Needless to say, this pedagogic pressure cooker is a challenging environment, not least for teachers who align with “small-c” conservative educational values. But it is perhaps hardest of all for those small-c conservatives who happen also to be BAME. Like me.
For a start, being a pedagogical conservative does not mean one holds politically conservative views. Not that this should be problematic anyway, but there is no Orwellian doublethink here. A vast amount of evidence supports traditional teaching methods. “Lefty trads” are a thing. Get over it.

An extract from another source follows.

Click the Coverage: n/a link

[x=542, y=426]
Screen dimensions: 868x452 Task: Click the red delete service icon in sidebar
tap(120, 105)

More insidiously, as a BAME teacher I am often expected to align with progressive causes by default. I’m made to feel I am betraying the cause of racial justice by advocating caution in the face of Twitter-based kangaroo courts. I am not. It is OK to be BAME and hold conversative educational values. It shouldn’t even need saying. What might bear repeating, though, is that seeing everything as black and white is a dangerous worldview. For me, some of the shifts causing these ruptures are welcome, and others less so. Some are outright dispiriting.

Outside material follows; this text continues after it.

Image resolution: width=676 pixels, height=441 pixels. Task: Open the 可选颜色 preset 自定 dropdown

Seeing everything as black and white is a dangerous worldview
Take the question of decolonising the curriculum. As a teacher of English Literature, I happily acquiesce that the canon is evolving, that postcolonial works are a significant part of our shared heritage, and with hindsight that it is pretty inexcusable that the only character of colour my former students encountered during their five years of study was Bertha Mason in Jane Eyre.

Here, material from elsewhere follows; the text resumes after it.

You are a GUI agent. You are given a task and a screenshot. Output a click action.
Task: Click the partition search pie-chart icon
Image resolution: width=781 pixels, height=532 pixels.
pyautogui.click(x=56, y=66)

But the texts students read have stood the test of time; the best of them offer universal insight into the human condition. It is offensive to suggest BAME students cannot access these classics. Update the national curriculum? Yes, but proceed with caution.
Just as we must avoid the trap of cancel culture with regards to curriculum, so with pedagogy. When I trained with Teach First in 2015, Lemov’s strategies were ubiquitously recognised for helping turn failing schools around and improving the life chances of underprivileged students. A few short years later, its detractors insist Teach Like A Champion is an example of “carceral pedagogy”, designed to coerce students into obedience and compliance. That the book is now considered by some as a fascist’s textbook is hyperbole bordering on slander, and a troubling sign of the times.
Witness US charter chain KIPP’s decision to drop their “work hard, be nice” slogan. I never liked it. Too bland, too corporate, too banal. But the statement justifying why they dropped it shocked me. Quite how they got away with equating ‘niceness’ with ‘whiteness’ is beyond me. Decency, politeness and good manners are a crucial part of being a good citizen, and if teaching them leads to more compliance and a more orderly classroom, great.
Far too many underprivileged and BAME students suffer the injustice of attending schools where not enough emphasis is placed on ensuring excellent behaviour. My former head (one of only one per cent of heads who are black in this country) used to do so on an almost daily basis. It made my job easier, made me a better teacher and led to happier children. That’s how you improve the life chances of BAME students.
There is work to do to tackle racial injustice in education. The national curriculum does need to change. Inequalities between Black Caribbean and White British pupils have worsened since 2011, from a gap of 6.5 months to a staggering and heartbreaking 10.9 months. And there is the huge issue of BAME under-representation among the profession, particularly in leadership roles.
But the solutions to these problems will be found through pragmatic policy changes, not on a culture war battlefield that leaves teachers like me stranded in a political no-man’s-land.